If you’re building credit for the first time, you’ll need at least six months of account history before a FICO Score can be generated. If you already have an established credit file, updates to your score typically happen once a month, though some monitoring tools refresh weekly. The timeline depends on where you are in your credit journey and how you’re checking.
First-Time Credit Scores Take Six Months
To generate a FICO Score, your credit report must have at least one account that has been open for six months or longer, and that account must have been reported to a credit bureau within the past six months. A single account, like a credit card or a credit-builder loan, can satisfy both requirements on its own.
This means if you open your first credit card today, you won’t have a FICO Score for roughly six months. During that waiting period, your account still exists on your credit report, but the scoring model doesn’t have enough data to calculate a number. VantageScore, an alternative scoring model used by some lenders and free monitoring tools, can sometimes generate a score sooner, but FICO remains the model most lenders rely on for lending decisions.
If you’re added as an authorized user on someone else’s credit card, the timeline can shorten depending on when the card issuer reports the account and how long that account has been open. The existing account history may count toward your file, potentially giving you a score faster than opening a brand-new account on your own.

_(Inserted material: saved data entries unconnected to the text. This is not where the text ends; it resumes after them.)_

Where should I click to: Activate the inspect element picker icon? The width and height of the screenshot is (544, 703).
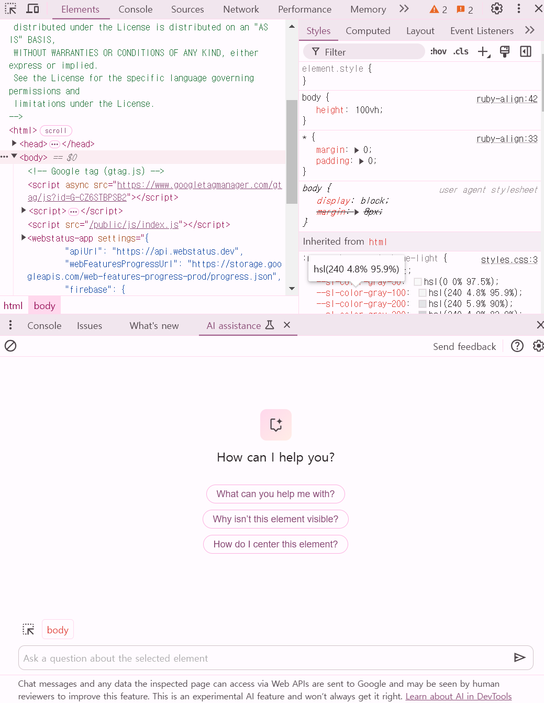[x=10, y=9]
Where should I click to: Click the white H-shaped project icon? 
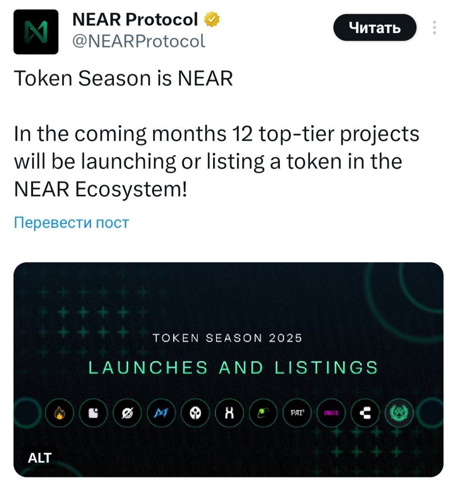[229, 413]

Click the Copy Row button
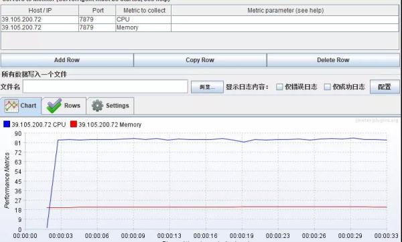click(200, 60)
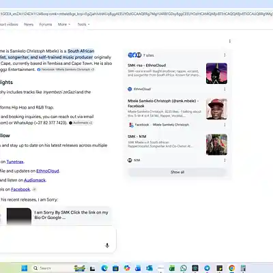Switch to the Forums tab
The image size is (273, 273).
click(x=46, y=25)
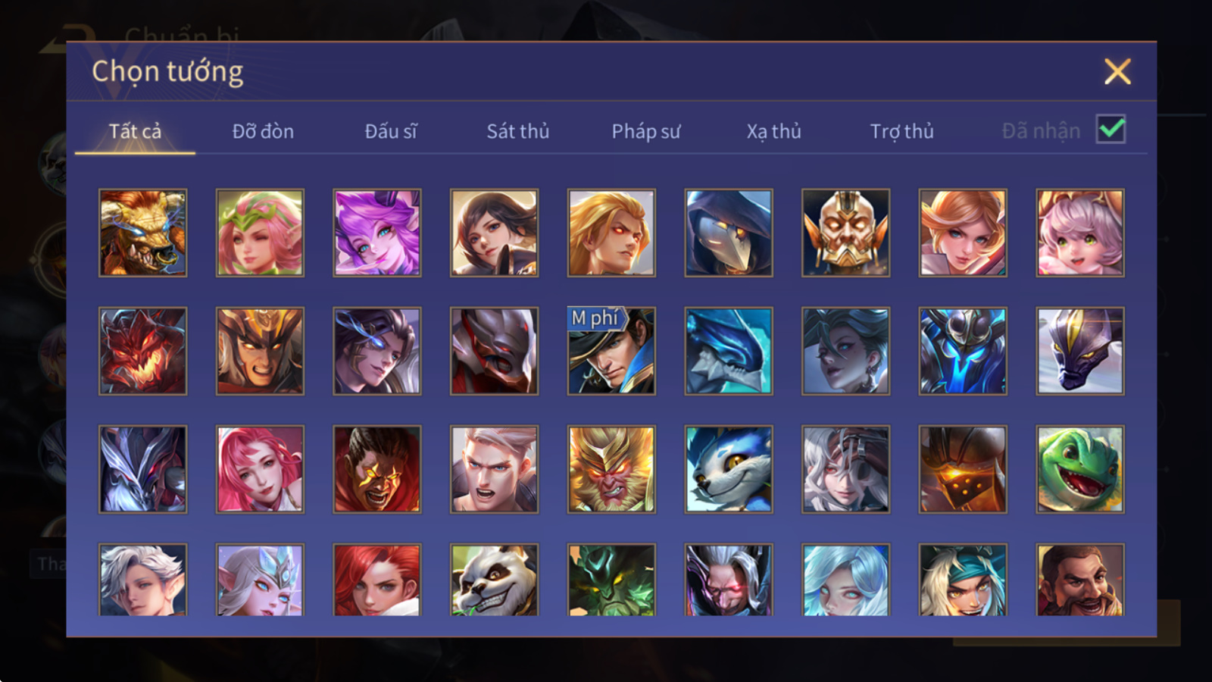Image resolution: width=1212 pixels, height=682 pixels.
Task: Switch to the "Đỡ đòn" tab
Action: pyautogui.click(x=263, y=131)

How Often Your Score Gets Updated
Once you have an active credit file, your score isn’t recalculated on a set schedule. Instead, it updates whenever a lender or creditor sends new information to one of the three major credit bureaus (Experian, TransUnion, Equifax). Most lenders report once a month, but there’s no standard reporting day. Your credit card issuer might report on the 5th, your auto lender on the 18th, and your student loan servicer on the 22nd.
Because each creditor reports on its own cycle, your credit score can shift multiple times throughout the month. A payment you made on January 10 might not show up on your credit report until February, depending on when your lender’s reporting cycle falls. This lag is why a recent payment or balance change doesn’t always appear right away when you check your score.
Where You Check Matters
The speed at which you see score changes also depends on the tool you’re using. Free monitoring services offered by banks and credit card issuers vary in how frequently they pull fresh data. Some update weekly. Chase Credit Journey, for example, can show score updates as often as once a week. Other services update monthly or even less frequently.
If you’re checking directly through one of the credit bureaus, you’re seeing data as current as your most recent creditor report. But if you’re using a third-party app, there may be an additional delay between when the bureau receives the data and when the app refreshes your dashboard. In practice, the gap is usually a few days at most.
Keep in mind that different monitoring tools may show different scores. A free score from a credit card issuer might use VantageScore 3.0, while a mortgage lender pulls a FICO Score. The numbers won’t always match, even on the same day, because the models weigh your credit data differently.
Rapid Rescoring for Mortgage Applicants
If you’re in the middle of a mortgage application and need your score to reflect a recent change quickly, there’s a faster option called a rapid rescore. This is a service your mortgage lender can purchase from the credit bureaus to update your report in two to five days instead of waiting 30 to 45 days for the normal reporting cycle.
You can’t request a rapid rescore on your own. Your lender initiates the process and submits documentation proving the change, such as a bank statement showing you paid off a balance or a confirmation receipt from a creditor. Lenders typically recommend this when your score is just a few points below the threshold for a better interest rate or loan approval. You make the payment, gather the proof, hand it to your lender, and the updated score comes back within days.
This service is specific to the mortgage process. For everyday credit monitoring, you’ll rely on standard monthly reporting cycles.
What You Can Do to Speed Things Up
You can’t force a lender to report earlier than its normal cycle, but you can control the timing of your actions. If you’re trying to lower your credit utilization (the percentage of your available credit you’re currently using), pay down your balance before your statement closing date. That’s typically the date your card issuer reports to the bureaus. Paying after the statement closes but before the due date avoids interest, but the higher balance may already be on your report.
If you’ve recently paid off a collection account or corrected an error on your report, the update follows the same monthly cycle. Disputes filed directly with a credit bureau must be investigated within 30 days, so corrections from that process can take up to five weeks to appear in your score.
For anyone starting from scratch, the most important step is simply opening an account and using it consistently. After six months of reported activity, your score will appear, and from that point forward, it updates roughly monthly based on whatever your creditors report.